十五年ほどの年月を重ねてもその冷徹怜悧な雰囲気は変わっていなかったが、彼はしばしわたしを見つめると、手を差し出してきた。
「そこのお嬢さん、俺と踊ってくれますか」
「え……」
思わず絶句する。
「仮面をつけているときならば下手な踊りを晒しても恥にならないからな」
そのように言い放つとリカルドは強引にわたしの手を引く。
「たまにはこういうのもいいだろう」
「は、はい、光栄です」
しばしリカルドと踊りを楽しむ。たしかに彼の踊りは誰よりも下手であったが、稚拙ながらも情熱が籠もっているような気がした。

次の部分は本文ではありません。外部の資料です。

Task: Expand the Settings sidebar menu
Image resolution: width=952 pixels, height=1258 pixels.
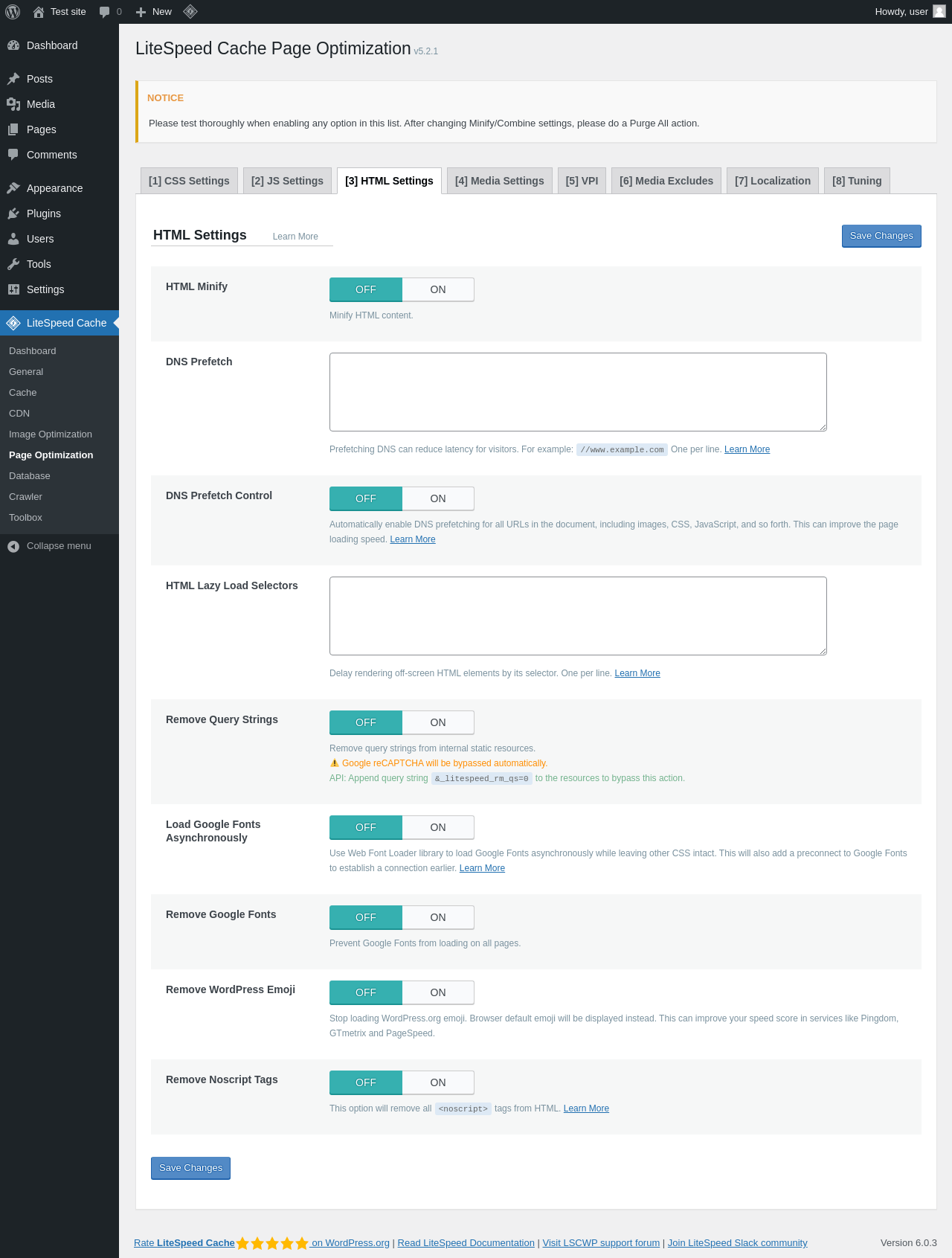Action: pos(45,289)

「相変わらず俺の踊りは下手だ。二回も君の足を踏んでしまった」
「いえ、気になさらず」
「気にもするさ。このパーティーが終わったら君に婚約を申し出ようと思っているのだから」
「え? え? どういうことですか」
「婚約を知らないのか。結婚の約束をすることだ」
「もちろん、知っております。しかし、リカルド様は女性が嫌いなのではないですか?」
「そんな噂が社交界を駆け巡っているらしいな。そのお陰でこういう場に来ると艶めかしい男がよってきて困っていたんだ。そろそろそれも終わりにしたい」
「で、でも、この十五年間、ずっと女性を遠ざけていたって」
「ああ、十五年前にこの世界で最も愛する人を自分の手で殺してしまったからね」
「…………」
「それ以来、俺は女を寄せ付けなかった。贖罪の意味だけではない。エミリア、俺の婚約者の名前だが、彼女以上の女性がこの世界にいるとは思えなかったからだ」
「……エミリアさんのことお好きだったのですか?」
「ああ、愛していた。俺は不器用だからそれを上手く表現できなかったが、それでも彼女のことを愛していたんだ。だから、彼女を自分の手で処刑したとき、なによりも辛かった」
自分の母親が死んだときよりも悲しかった、とリカルドは断言する。
「しかし、今、俺は力を得た。もはや俺と婚約者の仲を裂くものはいない。父王は死んだ。兄たちも死に、弟は俺の手の中だ。もはや誰も俺たちの仲を引き裂くものはいない」
「……もしかして、わたしがエミリアの過去生を持つものだと気が付かれているのですか」
「先日、戦場で占い師を見かけた。そのときにその占い師に尋ねた。俺は〝望む〟ものを手に入れられるか、と」
「望むもの、ですか」
「ああ、その占い師は言った。おまえが望むものは、天下か、それとも愛するものか、と尋ねてきた。俺は両方だ、と言った。すると彼女は言った」
〝オルタ王国に行き、夜会に出よ、そこにおまえの望むものがある〟
と言った。
「そんな予言を受けたのですね」
「ああ、その予言が本物かどうか、おまえの仮面を剥げば分かる」
「……お許しください。それだけはできません」
「俺はおまえを一度殺した男だ。今さら許してくれとは言わない。だが、最後に賭けを行わせてくれ。もしもその仮面を剥ぎ、俺が恋に落ちたら俺の勝ちだ。もしも俺が恋に落ちなければ俺の負け」
「……ずるいです。そんな賭け」
「ああ、この十五年、政治に携わってずるくなりすぎた。政治家としてその言葉は賛辞に値すると知ってしまったのだ。しかし、俺は軍人でもある。軍人として今から勇気を持って君の仮面を取る。いいな?」
リカルドはそのように言い放つと、わたしから仮面を取り外す。
そこにいたのは十五年前、毒を飲ませた元婚約者であった。
国務のため、毒を飲ませた娘が姿形そのままにそこに立っていた。
「どうやら賭けは俺の勝ちのようだ。エミリア、どうか俺と結婚をしてくれ。今度こそ君を護ってみせるから」
リカルドはそのようにひざまずくと、わたしの手の甲に口づけをした。
全身が高ぶり、熱を帯びるのを感じたわたしは彼の情熱に身を委ねる。理性ではなく、心の奥底から湧き出た言葉を口にする。
「はい、リカルド様、わたしもあなたの側にいとうございます」
こうしてオルタ王国の第四王女とセレス王国の摂政との婚約が決まった。
今度の婚約は血に染まることなく、幸せなものとなる。
翌年、わたしとリカルドは正式に結婚をし、その翌年には子宝にも恵まれる。
そしてその子はセレス王国の王太子となり、将来、王となるのだが、それはまた別の話。
わたしとリカルドは生涯、離れることなく寄り添い、掛け替えのない存在となる。